Truly unfortunate as the story has potential, and I genuinely like the ending for reason I cannot discuss since it would spoil the work.


Lucky Buck by Jim Valenti     6/10

In a library book Buck finds a dollar on which is written "Lucky Dollar." From then on Buck receives all kinds of luck, but not the kind one would hope to have. (Reminds me of a great story I read years back, "The" by Name and Name.) A quick and amusing piece, with a neat title as it is an alternate way of saying "lucky dollar."


Crossfire by Tony Haynes     6/10

A crime noir private investigator piece, with our tough-talking hero Lasky being jerked around through a scenario in which he is clueless. Entertaining with some genuinely good lines, it is more parody as our hero lacks the brains of the likes of Sam Spade, seems never to get the girl, nor does he profit financially, which is what many of his noir counterparts rely on. Far less of a parody, however, than Robert Coover's excellent 2010 novel Noir.

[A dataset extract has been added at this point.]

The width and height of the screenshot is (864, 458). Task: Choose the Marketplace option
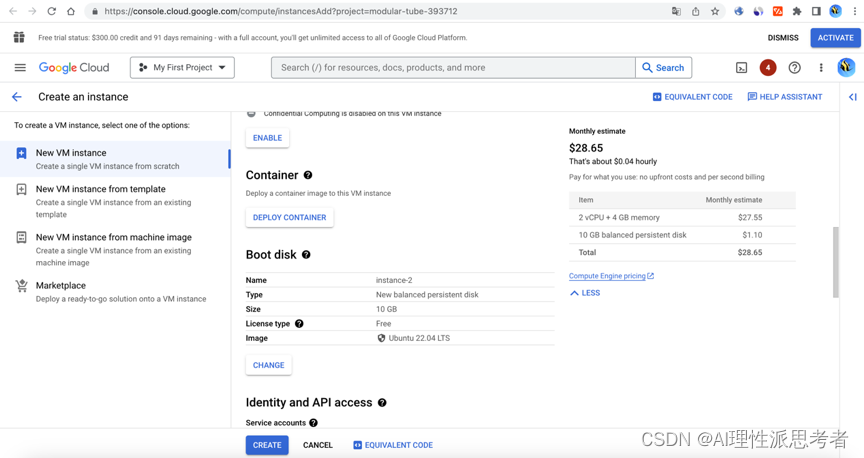coord(61,285)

Invasion by Lawrence Buentello     6/10

Farmer Otis is alone at his farm where he is determined to have a final stand against the locusts that are swarming his property. In fact, locusts are swarming several states, and neither farmer nor government can defeat them. (While the U.S. states are slowly being devoured, we never learn of the rest of the world, so I suppose here in Canada we are safe. A good consequence in a U.S.-centric story.)

Overall a good read, but there do lie a number of problems. Farmer Otis comes across less sympathetic than intended, but I couldn't always take him seriously. There are problems in logic as well: Since the locusts infested every interior, covering the insides of the barn and the truck's engine, how come there isn't a single insect in the house? Not a one. How could he sit in that house without a single locust? Instead of fleeing to the city, the entire city should take refuge in that house. Moreover, the locusts have eaten all the crops, so why are they still there? Normally they move over in search of more food, but these guys just hang around, and more even join the clan, despite the fact that is nothing left for them to eat. Why doesn't farmer Otis just wait it out in the house where he is safe, until the locusts just collapse from starvation.

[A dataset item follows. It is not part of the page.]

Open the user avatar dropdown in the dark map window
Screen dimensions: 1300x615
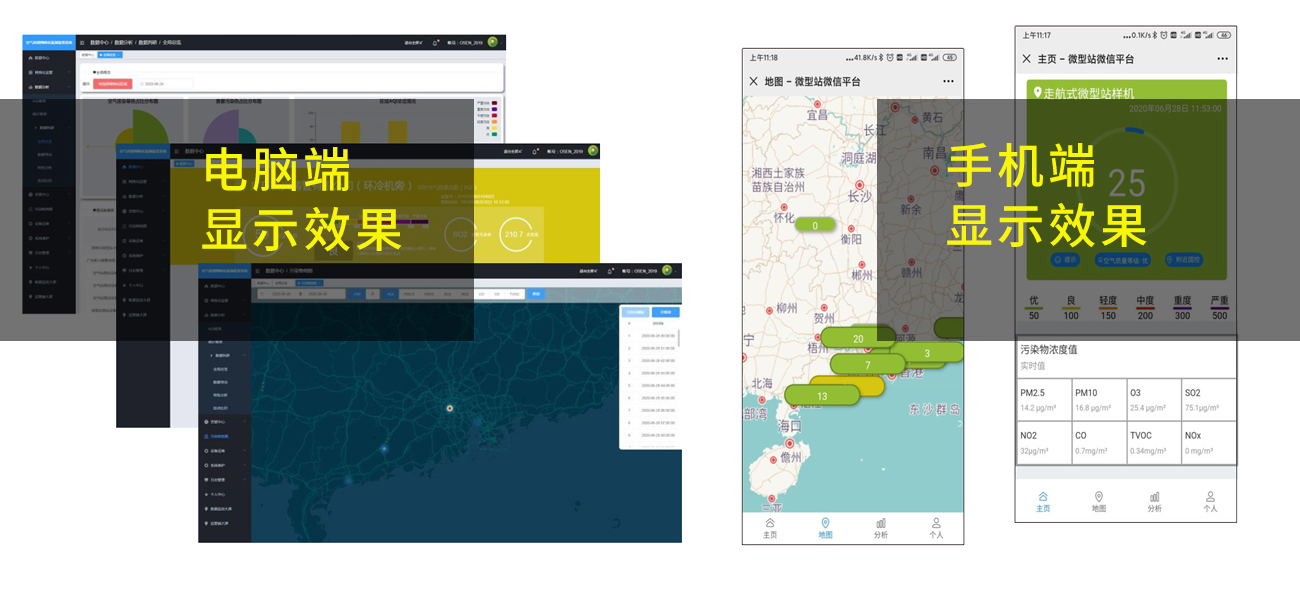(670, 269)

Finally, some of the story is over-written, and that opening paragraph is not necessary. A better opening sentence would have been one taken from the second paragraph: "The Agriculture Department promised that the infestation would dissipate in a week or so." Now there's mystery for ya.

Despite the issues I had with the story, I nonetheless enjoyed the thing, and the author certainly did well in presenting these locusts as a threat.


Full Circle by Chrystalla Thoma     5/10

Fantasy told through the point of a huntress appointed by God to deliver fallen angels. The story is told via a conversation between our huntress Luna, and a minor angel and archer Ayil, a figure Luna has feelings for. These kinds of stories are really not my thing, but this one was well written, the necessary information well handled and delivered, so my interest was kept.


Funhouse Mirror by A.W. Gifford     5/10

A young couple visit a funhouse, the husband overly excited while the wife reticent, even fearful. As we expect, some kind of horror in the hall of mirrors will ensue. From the co-editor of Bête Noire, the story is fairly standard, though while we do expect the worse, we don't necessarily see the form in which it comes. Unfortunately, the numerous typos make for clunky reading.